Dear Annie: For the first time in my (16-year) working life, I dread coming to the office in the morning. It's gotten so bad that I can't sleep Sunday nights, and I think I might be getting an ulcer. Why? I took what I expected would be a great job - at least the pay is great - about a year ago, and since then I've felt more and more out of place.
My boss keeps giving me tasks that an entry-level hire, without half my experience, could do. He has also stopped including me in meetings where important decisions are made about my department's activities. (All my peers are invited.) To top it off, most of my colleagues have been avoiding me ever since an incident a few weeks ago when I questioned a practice that seemed to cheat one of our clients, and I'm starting to think I should have swallowed my ethics and kept quiet.
I don't want to look like a job hopper, but I'm not sure how much longer I can stand working here. What should I do? -Outcast
Dear Outcast: Yikes. According to Richard Bayer, Ph.D., chief operating officer of The Five O'Clock Club (www.fiveoclockclub.com), a national career-counseling network based in New York City, you would be smart to leave before you get sacked, or you lose your sanity, or both.
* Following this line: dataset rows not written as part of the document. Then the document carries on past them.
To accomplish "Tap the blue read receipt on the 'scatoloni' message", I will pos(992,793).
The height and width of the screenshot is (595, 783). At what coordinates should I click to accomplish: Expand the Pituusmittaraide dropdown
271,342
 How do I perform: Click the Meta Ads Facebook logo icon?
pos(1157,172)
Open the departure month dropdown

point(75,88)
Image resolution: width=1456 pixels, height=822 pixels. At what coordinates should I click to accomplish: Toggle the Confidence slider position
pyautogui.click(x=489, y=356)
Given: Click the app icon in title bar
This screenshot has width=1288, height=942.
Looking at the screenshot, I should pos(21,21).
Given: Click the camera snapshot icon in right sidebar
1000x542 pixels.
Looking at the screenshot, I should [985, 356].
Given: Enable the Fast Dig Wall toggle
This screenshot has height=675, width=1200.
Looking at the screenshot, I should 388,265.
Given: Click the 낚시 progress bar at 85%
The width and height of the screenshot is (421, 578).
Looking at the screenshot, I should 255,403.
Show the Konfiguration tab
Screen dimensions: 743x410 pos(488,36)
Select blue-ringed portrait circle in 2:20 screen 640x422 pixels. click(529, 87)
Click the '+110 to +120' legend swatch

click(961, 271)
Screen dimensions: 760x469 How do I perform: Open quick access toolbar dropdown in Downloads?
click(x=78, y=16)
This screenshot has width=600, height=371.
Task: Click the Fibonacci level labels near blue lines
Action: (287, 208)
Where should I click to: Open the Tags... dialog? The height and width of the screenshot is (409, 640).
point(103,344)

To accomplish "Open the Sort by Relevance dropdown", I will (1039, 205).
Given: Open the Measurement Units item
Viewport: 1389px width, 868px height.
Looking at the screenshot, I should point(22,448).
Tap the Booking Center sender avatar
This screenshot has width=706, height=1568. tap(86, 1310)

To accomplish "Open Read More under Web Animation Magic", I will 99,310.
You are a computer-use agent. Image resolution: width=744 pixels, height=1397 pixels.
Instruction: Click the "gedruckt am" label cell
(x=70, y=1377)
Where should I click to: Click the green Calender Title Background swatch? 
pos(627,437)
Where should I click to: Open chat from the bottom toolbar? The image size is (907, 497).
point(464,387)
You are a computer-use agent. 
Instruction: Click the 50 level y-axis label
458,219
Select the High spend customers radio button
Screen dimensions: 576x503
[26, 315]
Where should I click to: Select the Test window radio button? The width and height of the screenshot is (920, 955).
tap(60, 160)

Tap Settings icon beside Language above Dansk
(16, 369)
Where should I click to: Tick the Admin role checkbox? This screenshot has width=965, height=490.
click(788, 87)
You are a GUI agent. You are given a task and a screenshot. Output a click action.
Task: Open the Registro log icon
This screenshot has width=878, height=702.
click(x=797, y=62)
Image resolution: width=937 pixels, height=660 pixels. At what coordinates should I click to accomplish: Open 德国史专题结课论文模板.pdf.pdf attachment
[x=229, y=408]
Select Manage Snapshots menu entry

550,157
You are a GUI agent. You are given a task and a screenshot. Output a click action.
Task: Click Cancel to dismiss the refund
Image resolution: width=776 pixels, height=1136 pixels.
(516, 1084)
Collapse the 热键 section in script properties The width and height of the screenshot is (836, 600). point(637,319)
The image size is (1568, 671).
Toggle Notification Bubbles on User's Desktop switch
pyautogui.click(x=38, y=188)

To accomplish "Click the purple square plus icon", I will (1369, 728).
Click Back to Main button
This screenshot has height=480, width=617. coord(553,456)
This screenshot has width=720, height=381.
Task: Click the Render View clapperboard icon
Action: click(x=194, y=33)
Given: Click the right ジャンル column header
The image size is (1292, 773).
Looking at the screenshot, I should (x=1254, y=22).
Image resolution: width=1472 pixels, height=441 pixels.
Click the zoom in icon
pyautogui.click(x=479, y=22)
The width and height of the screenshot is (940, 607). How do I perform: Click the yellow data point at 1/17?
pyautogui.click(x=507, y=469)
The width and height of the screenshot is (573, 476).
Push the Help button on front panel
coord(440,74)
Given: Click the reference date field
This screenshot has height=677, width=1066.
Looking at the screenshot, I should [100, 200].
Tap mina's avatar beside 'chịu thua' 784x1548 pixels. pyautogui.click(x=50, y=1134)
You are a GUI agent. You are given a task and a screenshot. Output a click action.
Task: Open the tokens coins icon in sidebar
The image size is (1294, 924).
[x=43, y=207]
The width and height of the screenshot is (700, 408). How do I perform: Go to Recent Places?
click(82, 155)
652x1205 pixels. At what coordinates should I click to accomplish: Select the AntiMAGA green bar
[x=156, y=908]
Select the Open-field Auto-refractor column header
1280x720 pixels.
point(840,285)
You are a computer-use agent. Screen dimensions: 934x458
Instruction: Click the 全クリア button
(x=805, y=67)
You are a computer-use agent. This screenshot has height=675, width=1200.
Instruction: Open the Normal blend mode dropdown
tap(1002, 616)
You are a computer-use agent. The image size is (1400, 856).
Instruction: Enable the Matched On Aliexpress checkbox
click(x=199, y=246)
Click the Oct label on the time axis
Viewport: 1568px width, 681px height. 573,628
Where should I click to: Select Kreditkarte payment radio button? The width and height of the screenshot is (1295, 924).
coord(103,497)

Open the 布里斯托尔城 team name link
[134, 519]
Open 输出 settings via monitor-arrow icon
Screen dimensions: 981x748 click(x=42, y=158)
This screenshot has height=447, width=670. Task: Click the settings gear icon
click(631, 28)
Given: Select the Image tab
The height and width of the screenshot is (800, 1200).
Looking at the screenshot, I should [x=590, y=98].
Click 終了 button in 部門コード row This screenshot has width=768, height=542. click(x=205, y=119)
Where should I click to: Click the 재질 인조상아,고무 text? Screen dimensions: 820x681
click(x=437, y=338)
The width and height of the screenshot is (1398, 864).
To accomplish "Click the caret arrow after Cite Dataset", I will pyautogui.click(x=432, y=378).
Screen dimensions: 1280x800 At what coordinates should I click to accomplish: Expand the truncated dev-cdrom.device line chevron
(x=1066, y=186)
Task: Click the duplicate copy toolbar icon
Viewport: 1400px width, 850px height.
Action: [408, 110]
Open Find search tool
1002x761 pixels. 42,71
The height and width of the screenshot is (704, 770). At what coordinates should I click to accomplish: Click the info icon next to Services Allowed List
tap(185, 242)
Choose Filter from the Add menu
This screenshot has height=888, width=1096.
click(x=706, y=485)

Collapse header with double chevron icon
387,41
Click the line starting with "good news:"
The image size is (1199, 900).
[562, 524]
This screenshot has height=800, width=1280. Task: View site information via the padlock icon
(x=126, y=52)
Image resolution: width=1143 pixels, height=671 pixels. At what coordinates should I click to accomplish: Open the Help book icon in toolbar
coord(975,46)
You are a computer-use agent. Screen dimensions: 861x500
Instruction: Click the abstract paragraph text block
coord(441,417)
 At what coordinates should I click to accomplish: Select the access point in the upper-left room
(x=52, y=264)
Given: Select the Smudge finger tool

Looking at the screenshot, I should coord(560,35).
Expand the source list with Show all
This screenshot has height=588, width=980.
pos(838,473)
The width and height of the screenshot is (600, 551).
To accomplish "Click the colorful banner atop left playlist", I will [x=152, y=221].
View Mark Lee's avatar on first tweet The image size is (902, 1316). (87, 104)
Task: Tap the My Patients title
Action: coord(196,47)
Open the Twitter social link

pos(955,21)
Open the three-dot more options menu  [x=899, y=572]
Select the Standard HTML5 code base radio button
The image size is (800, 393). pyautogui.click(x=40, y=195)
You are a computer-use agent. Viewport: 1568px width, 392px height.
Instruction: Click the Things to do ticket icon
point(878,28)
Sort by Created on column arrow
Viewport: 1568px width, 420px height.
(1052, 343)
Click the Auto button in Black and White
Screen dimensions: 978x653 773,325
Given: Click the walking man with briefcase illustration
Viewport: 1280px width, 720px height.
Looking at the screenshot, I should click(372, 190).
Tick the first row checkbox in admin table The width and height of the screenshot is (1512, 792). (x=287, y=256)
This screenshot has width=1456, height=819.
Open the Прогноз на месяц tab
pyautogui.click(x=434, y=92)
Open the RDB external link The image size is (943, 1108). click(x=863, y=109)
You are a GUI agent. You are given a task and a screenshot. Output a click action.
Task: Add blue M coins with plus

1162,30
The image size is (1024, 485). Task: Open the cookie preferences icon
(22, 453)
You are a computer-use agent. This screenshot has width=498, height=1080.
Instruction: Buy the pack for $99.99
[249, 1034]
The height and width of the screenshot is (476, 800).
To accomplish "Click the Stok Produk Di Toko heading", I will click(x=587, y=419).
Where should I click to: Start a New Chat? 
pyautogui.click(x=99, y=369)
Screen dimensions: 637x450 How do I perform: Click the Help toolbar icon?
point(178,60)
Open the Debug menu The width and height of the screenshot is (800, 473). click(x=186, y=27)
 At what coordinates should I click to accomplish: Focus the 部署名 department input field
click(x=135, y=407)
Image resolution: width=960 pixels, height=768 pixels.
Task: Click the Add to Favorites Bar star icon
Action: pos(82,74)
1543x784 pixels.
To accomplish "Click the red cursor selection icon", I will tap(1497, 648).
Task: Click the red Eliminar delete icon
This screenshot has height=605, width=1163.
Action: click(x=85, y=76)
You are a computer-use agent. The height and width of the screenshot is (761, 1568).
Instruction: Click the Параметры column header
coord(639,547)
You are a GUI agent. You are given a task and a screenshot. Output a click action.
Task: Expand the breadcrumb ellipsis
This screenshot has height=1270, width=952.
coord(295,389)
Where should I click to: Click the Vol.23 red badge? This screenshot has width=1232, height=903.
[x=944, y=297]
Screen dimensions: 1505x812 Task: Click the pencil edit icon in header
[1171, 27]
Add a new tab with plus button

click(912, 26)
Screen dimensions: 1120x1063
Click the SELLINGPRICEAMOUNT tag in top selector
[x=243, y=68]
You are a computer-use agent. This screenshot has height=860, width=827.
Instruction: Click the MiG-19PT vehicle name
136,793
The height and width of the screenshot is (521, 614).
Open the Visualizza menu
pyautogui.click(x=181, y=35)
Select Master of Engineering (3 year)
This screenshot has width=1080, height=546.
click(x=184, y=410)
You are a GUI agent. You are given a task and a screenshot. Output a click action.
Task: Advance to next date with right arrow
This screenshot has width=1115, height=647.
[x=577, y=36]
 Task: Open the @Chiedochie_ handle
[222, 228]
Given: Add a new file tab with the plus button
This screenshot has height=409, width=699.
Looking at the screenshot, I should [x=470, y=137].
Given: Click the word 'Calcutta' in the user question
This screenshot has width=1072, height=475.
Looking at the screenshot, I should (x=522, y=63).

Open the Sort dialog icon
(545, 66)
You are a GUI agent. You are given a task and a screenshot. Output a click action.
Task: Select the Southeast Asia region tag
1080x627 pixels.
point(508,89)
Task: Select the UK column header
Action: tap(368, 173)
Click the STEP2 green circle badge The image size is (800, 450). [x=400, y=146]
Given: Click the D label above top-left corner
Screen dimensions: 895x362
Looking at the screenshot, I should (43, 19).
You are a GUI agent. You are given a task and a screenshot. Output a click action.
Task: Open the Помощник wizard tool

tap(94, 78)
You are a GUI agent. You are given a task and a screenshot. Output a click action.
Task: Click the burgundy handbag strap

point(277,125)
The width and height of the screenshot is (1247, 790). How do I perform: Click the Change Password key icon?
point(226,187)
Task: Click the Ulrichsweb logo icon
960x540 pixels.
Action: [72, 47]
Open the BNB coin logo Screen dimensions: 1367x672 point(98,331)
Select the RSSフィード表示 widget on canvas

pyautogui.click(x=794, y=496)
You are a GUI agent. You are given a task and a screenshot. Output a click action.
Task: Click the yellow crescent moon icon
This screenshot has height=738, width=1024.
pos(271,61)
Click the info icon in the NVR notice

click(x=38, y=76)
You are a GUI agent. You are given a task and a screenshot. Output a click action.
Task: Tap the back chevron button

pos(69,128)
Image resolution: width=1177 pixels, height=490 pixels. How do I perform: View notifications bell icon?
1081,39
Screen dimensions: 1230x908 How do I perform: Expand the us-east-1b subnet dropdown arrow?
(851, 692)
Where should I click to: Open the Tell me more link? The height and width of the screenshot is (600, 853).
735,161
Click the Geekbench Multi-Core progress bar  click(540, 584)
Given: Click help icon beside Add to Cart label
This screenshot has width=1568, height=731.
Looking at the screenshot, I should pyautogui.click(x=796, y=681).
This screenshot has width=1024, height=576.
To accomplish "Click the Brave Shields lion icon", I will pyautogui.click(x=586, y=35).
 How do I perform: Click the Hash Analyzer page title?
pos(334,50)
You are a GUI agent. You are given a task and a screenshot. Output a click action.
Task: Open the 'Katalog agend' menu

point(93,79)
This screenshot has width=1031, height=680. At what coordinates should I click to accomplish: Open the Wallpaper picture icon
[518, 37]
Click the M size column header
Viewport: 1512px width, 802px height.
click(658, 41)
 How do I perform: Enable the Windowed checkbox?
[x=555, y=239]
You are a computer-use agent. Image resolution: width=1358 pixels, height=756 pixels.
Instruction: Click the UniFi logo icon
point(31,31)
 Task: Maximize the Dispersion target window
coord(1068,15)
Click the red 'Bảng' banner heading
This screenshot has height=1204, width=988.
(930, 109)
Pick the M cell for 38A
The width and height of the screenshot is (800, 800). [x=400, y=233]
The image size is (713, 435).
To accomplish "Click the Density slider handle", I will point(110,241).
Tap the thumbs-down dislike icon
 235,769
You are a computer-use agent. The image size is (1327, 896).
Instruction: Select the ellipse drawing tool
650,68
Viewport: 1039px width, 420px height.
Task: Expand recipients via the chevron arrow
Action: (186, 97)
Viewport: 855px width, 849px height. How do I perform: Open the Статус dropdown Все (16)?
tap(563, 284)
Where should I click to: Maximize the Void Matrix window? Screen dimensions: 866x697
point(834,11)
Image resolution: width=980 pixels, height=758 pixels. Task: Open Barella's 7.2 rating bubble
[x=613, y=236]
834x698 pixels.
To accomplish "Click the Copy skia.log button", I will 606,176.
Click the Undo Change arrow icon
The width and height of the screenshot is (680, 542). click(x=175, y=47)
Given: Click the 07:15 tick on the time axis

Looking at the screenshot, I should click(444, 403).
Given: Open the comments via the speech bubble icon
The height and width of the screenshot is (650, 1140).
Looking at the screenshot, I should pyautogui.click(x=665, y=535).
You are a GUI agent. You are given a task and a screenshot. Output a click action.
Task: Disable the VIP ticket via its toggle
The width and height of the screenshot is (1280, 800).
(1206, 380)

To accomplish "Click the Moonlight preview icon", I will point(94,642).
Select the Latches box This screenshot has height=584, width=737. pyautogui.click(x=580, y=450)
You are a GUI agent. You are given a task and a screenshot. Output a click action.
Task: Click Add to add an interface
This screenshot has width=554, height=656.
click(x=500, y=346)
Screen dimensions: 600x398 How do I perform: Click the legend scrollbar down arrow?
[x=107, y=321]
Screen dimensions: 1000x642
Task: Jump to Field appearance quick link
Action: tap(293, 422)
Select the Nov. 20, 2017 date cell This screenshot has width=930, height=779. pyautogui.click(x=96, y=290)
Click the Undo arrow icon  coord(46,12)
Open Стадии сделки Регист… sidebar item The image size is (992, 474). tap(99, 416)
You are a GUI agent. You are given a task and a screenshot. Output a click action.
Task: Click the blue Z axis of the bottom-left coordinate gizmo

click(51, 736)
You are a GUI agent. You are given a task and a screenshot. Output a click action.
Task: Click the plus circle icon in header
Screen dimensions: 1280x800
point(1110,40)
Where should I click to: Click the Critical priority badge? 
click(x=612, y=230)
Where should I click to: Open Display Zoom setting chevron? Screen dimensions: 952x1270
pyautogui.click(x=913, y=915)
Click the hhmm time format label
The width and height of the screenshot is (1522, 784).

Over the years, Bayer has compiled a list of eight signals that usually mean your job is in jeopardy. "If you've noticed three or more of the warning signs, it's time to update your resume and start job hunting," he says.
From your e-mail, I'd say you are suffering from more than three. Check out the list and see if you agree.
1. You don't fit in. Your values don't match the company's. If your colleagues are "dishonest and focused on getting ahead regardless of legal or moral barriers," Bayer says, it's time to quit before an Enron-style scandal sinks the ship.
2. Your boss doesn't like you and you don't like him or her. If your boss never asks your opinion, and never wants to chat or have lunch with you, and if you disagree with her agenda and dislike her style, your days are numbered. Adds Bayer: "If you've ever done something that undermined your boss, you might as well get out now."
3. Your peers don't like you. Feeling isolated, gossiped about, and excluded from the inner workings of the organization is a very bad sign, as is feeling that you're not part of the team and wouldn't socialize with your colleagues even if they asked you.
4. You don't get assignments that demonstrate the full range of your abilities. "Watching all the good assignments go to others, while you're given the ones that play to your weaknesses or are beneath your professional level, should tell you something," says Bayer. Likewise, if it seems the boss doesn't trust your judgment, you're in trouble.
5. You always get called upon to do the "grunt work." Everybody has to take on a dull or routine task now and then, but if you are constantly being singled out to do the work no one else wants, alarm bells should ring.
6. You are excluded from meetings your peers are invited to. Sound familiar? If it's painfully clear that your ideas aren't valued, why stick around?
7. Everyone on your level has an office. You have a cubicle in the hallway. Bayer notes that, whatever your title, your digs can speak volumes about your real status in the organization. If your peers have offices with windows and you're asked to move into a broom closet - no matter what the official explanation - start cleaning out your desk.
8. You dread going to work and feel like you're developing an ulcer. Ah, here's yet another of your symptoms, and a particularly nasty one at that.
"If the idea of going to the office makes you anxious or physically sick, and you're counting the hours from the time you arrive until the second you can leave, it's time to move on," says Bayer. Do it before you do serious damage to your health, or get so demoralized that you can't be upbeat in job interviews, or both. Once things have deteriorated to this point, being perceived as a job hopper should be the least of your worries. Get out while you still can.